Года не прошло, как прах Германика успокоился в мавзолее Августа, а Тиберий уже предпринимает решительные шаги для закрепления власти в Риме за своими прямыми потомками. Сенат по указанию принцепса избирает Друза (совместно с Тиберием) консулом на 21-й год. Отец собирается уехать на год из Рима в Кампанию — якобы для лечения. Пусть сын осваивается в качестве единовластного правителя. Любви к нему Тиберий, быть может, не питает — да и способна ли его сумрачная, опустошенная душа на отеческую любовь? Но продолжение себя самого и всего рода Клавдиев он в сыне видит. А потому «благоволит» и надеется на него. Светоний, между прочим, роняет замечание: «К обоим сыновьям — и к родному Друзу, и к приемному Германику — он (Тиберий. — Л.О.) никогда не испытывал отеческой любви. Друз был противен ему своими пороками, так как жил легкомысленно и распутно». (Светоний. Тиберий, 52) Этому как будто противоречит следующее утверждение Тацита: «Тиберий благоволил к Друзу, так как тот был его кровным сыном. Холодность дяди усиливала любовь к Германику со стороны всех остальных... Впрочем, братья жили в примерном согласии и распри близких нисколько не отражались на их отношениях». (Тацит. Анналы. Кн. 2, 43)

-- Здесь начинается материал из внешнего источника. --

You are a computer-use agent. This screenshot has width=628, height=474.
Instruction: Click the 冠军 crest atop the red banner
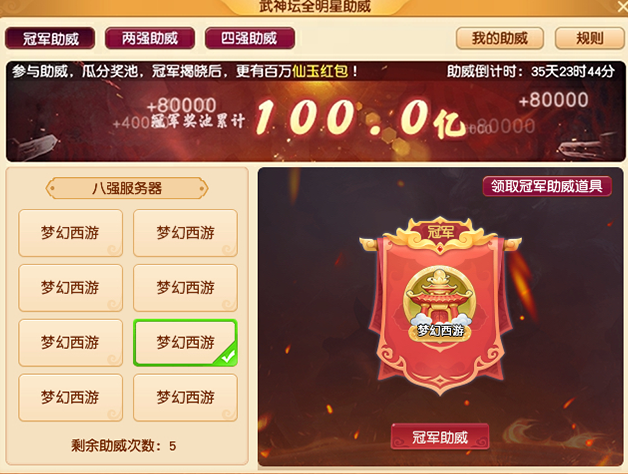(440, 234)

На деле противоречия нет. Друз в юности действительно вел себя легкомысленно, водил компанию с актерами, в питье был неумерен, в гневе — необуздан. Сейчас ему тридцать три года, у него трое детей — он остепенился.
Пребывая в Риме в качестве консула, Друз не слишком утруждал себя заботами о государстве, впрочем, наказал нескольких особо рьяных клеветников. Однако в конце этого года произошло событие, на общем мрачном фоне не очень-то выдающееся, но как прецедент значительное. Некий всадник Клуторий Приск был обвинен доносчиком в том, что, будучи однажды награжден Тиберием за стихи, в которых оплакивалась смерть Германика, он во время недавней болезни Друза сочинил (вдруг да пригодятся!) поминальные стихи на его кончину. Сенат счел возможным применить закон об оскорблении величия. Приск был казнен. Тиберий, появившись в Риме, слегка попенял сенату за поспешную строгость, но одновременно похвалил тех, кто беспощадно карает даже за маловажное оскорбление принцепса. Тем самым была дана санкция на расширительное толкование закона.